When it comes to technology, the focus and the hype is on new information and communication technologies. From a marketer's perspective, this only makes sense, because these new technologies seem to offer the public a new utopian frontier; however, those who work with new complex technology on an everyday basis know that its primary function is to increase the velocity of market place dynamics, which in turn increases the intensity of labor. The organic systems--the humans--in the technocracy can no longer maintain themselves at such speeds: physiological and psychological pathologies abound in the new techno-environment. Unfortunately, it's too late to slow the economic engines of technoculture, and so the problem of collapsing organic platforms can only be solved by drastic flesh reconfigurations.

This new social tendency has arrived at the right time. One of the leading eugenicists of the 1930s, Frederick Osborn, believed that in the future eugenics would be a part of everyday life consciousness (as opposed to being a policy imposed on populations). According to Osborn, in the time that we now know as the period of the economy of desire/surplus and the nuclear family, people would not only volunteer to engage in eugenics practices, but would pay to do so. Because market competition would reach such an intense state in late capital, and wealth and prestige would be the only measure of quality of life in death-of-god society (death of the nonrational), people would be forced by circumstance to acquire whatever would help to make them more fit for success in the marketplace. That future is now the present, and the first experiments in developing voluntary eugenic consciousness and in developing eugenic practices are underway in clinics for reproductive services. However, unlike its technological sibling, telecommunications, reproductive technology remains largely outside of everyday life. It's not something that we experience as mundane technology (like the telephone or TV) nor as a potential social problem (like industrial pollution); it is something we only hear about after it has been filtered through the legitimating signs of science and medicine. Consequently, the eugenic practices that occur on a daily basis in the labs and the clinics have no reality for those outside certain scientific and medical specializations. Such practices are silent subversions of everyday life that will not reveal themselves until they are fully deployed and the damage has already been done.
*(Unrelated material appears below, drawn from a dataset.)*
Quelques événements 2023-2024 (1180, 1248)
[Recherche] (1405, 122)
Some artists and activists (particularly in Europe) understand the nature of this secret technological revolution, and have tried to inject critical information into public discourse about this hidden development in an attempt to raise critical awareness about unacceptable medical and scientific practices; however, no political front or real public debate has emerged that includes a radical perspective (such as there is in the critique of information and communications technology). CAE suspects that the continued lack of concern on the part of the public is partly because the tactics used to increase public awareness are too tame for such a well-guarded situation. While CAE does not think the older and proven methods of representational resistance should be jettisoned, in regard to reproductive technologies, more extreme experimentation is called for. Hence, we offer Flesh Machine.